▶ _Data listing_
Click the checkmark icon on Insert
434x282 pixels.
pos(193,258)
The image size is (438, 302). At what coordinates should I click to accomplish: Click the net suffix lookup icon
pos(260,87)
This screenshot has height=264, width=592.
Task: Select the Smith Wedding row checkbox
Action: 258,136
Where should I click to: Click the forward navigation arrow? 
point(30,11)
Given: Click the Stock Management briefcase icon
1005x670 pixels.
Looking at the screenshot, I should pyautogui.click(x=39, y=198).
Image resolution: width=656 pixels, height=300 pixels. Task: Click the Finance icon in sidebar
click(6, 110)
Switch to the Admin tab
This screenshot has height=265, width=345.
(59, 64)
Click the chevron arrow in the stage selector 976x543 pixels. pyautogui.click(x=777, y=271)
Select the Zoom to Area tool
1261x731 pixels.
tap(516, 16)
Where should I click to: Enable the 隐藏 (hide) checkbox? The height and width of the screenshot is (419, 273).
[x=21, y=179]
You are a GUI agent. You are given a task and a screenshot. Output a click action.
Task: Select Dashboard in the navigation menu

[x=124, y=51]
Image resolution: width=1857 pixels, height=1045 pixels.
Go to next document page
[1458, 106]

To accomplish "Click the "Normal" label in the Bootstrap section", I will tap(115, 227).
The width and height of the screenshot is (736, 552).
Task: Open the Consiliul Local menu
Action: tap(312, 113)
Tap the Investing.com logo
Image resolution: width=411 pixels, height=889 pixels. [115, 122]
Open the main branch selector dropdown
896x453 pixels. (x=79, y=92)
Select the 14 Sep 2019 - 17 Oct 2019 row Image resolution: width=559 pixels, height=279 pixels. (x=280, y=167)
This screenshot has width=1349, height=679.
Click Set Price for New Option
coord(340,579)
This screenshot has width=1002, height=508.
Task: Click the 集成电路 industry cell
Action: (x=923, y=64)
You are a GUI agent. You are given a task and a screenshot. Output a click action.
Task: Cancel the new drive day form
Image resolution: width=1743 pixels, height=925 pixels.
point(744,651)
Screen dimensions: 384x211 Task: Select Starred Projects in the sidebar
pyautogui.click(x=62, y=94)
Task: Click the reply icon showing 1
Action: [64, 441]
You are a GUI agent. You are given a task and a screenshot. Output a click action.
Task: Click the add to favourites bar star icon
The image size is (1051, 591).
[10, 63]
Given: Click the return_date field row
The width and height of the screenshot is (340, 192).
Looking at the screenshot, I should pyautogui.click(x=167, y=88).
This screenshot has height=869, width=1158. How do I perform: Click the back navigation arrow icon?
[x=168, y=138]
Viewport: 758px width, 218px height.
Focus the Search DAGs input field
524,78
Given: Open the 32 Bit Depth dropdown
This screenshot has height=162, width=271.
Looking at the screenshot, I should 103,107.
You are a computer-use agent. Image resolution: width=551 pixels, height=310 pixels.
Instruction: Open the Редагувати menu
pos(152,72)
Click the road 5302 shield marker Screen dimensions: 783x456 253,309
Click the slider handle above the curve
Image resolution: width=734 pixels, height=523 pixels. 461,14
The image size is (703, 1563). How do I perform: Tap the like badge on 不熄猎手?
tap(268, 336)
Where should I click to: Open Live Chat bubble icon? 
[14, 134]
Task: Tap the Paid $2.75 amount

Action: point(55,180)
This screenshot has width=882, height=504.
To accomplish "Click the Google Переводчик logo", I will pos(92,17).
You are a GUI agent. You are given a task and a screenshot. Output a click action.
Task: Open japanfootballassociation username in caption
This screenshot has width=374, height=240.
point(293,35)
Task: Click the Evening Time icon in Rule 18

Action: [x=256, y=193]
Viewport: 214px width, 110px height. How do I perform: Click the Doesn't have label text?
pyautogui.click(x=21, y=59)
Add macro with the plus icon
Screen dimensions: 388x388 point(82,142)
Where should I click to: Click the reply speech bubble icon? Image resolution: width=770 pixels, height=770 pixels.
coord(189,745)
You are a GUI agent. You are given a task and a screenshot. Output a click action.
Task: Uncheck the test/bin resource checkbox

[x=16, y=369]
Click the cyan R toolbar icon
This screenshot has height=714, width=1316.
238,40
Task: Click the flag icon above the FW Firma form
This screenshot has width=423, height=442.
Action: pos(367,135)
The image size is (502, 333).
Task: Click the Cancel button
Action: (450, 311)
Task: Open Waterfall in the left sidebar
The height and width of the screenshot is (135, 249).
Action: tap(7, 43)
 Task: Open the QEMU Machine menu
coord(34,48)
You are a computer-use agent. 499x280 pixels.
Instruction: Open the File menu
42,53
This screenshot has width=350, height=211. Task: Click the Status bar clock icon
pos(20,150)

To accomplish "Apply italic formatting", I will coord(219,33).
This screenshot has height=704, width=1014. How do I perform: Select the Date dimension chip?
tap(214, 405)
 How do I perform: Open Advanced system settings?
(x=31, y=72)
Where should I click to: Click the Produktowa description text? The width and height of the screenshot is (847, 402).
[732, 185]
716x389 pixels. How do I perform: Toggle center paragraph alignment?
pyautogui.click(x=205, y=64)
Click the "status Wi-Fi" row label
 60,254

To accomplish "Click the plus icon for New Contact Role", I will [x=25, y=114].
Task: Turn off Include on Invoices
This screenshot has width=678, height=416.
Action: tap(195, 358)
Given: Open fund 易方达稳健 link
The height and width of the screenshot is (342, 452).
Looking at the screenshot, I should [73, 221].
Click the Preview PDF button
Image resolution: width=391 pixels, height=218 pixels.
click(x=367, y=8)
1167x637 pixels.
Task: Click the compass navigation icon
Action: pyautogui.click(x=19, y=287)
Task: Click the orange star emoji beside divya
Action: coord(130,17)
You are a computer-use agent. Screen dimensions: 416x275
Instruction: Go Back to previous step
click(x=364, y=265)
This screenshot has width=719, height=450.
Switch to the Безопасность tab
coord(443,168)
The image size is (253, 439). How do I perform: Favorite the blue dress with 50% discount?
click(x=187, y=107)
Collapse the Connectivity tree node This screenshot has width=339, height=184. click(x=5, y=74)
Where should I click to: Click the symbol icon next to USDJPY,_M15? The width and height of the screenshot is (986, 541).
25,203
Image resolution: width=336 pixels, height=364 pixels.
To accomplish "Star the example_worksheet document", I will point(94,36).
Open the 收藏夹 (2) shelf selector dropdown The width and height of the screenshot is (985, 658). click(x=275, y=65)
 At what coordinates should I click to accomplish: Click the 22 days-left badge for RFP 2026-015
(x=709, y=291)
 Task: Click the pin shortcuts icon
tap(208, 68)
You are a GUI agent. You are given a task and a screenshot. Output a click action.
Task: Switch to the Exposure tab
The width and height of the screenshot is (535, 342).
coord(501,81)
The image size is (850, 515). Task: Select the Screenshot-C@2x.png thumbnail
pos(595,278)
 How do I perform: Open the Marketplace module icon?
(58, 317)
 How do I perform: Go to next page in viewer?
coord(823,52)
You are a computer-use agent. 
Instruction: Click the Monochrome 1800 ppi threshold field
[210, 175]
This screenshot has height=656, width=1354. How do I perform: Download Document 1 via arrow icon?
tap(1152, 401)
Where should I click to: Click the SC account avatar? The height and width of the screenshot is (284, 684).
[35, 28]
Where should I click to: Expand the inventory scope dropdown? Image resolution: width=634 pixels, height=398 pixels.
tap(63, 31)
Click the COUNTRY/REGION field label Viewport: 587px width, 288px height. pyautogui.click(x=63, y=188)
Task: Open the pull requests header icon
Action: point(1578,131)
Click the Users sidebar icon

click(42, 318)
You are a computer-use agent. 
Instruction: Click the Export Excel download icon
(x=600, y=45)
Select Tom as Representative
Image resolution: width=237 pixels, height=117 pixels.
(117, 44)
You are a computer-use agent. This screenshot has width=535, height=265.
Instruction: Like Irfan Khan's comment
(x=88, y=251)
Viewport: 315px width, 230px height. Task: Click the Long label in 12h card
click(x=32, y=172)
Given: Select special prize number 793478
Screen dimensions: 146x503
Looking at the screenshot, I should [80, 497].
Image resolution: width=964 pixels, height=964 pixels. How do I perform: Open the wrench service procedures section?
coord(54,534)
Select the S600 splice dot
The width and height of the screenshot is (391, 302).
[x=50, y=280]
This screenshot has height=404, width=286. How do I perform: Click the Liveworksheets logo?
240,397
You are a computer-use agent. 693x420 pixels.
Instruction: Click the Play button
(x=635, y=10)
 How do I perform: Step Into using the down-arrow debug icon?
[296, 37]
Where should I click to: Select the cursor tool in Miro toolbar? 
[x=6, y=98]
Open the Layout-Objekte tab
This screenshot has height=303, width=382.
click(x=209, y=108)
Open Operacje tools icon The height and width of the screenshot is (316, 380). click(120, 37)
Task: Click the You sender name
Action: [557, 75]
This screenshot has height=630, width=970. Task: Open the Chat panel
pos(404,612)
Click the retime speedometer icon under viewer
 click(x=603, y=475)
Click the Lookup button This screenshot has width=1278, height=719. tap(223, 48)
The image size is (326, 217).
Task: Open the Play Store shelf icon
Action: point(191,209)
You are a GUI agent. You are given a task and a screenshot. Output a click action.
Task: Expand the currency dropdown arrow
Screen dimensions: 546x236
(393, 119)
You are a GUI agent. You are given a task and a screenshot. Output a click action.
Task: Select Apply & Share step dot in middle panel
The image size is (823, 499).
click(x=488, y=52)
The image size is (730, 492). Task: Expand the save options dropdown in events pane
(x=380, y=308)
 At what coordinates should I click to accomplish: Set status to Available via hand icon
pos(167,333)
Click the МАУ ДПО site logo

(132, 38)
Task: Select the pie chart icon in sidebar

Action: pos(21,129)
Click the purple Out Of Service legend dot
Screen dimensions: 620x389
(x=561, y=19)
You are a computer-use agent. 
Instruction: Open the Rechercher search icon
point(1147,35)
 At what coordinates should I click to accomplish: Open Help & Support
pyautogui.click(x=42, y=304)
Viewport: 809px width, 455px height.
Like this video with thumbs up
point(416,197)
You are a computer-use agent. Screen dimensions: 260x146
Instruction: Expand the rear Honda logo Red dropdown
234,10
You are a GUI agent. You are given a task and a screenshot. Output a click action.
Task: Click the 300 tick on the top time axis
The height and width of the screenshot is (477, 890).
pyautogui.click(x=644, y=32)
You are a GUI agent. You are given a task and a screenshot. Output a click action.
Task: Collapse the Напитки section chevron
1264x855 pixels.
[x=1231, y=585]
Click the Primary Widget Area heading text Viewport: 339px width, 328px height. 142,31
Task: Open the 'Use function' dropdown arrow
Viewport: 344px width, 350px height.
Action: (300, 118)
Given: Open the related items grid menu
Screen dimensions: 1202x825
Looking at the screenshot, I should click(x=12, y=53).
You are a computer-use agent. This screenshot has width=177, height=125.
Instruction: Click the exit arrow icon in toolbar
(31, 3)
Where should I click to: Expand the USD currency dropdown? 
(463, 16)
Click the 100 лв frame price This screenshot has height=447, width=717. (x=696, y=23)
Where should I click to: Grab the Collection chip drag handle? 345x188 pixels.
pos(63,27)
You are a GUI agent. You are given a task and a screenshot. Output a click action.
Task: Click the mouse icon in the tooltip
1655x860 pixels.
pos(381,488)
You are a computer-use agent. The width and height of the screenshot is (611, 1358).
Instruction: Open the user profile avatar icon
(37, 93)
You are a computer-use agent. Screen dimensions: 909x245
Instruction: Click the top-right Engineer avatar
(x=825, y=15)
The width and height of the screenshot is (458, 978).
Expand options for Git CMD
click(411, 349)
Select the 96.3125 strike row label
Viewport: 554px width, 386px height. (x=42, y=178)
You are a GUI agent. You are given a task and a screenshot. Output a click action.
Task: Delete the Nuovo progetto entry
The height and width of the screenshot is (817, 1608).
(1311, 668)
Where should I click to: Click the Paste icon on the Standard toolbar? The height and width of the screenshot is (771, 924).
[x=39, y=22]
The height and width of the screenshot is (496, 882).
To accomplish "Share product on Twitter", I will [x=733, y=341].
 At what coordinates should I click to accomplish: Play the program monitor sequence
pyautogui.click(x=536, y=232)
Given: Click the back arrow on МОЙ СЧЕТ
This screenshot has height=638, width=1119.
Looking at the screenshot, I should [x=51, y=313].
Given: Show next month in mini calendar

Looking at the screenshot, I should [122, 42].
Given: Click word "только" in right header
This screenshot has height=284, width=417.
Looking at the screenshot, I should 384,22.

▶ _Your objective_
Gather every line of the records above that contains the word "size", and copy each one in full.

▶ _Exercise answer_
The image size is (438, 302). At what coordinates should I click to accomplish: Click the net suffix lookup icon
The image size is (1051, 591).
The image size is (703, 1563). How do I perform: Tap the like badge on 不熄猎手?
The image size is (502, 333).
The image size is (253, 439). How do I perform: Favorite the blue dress with 50% discount?
The image size is (850, 515). Task: Select the Screenshot-C@2x.png thumbnail
The image size is (326, 217).
The image size is (823, 499).
The image size is (730, 492). Task: Expand the save options dropdown in events pane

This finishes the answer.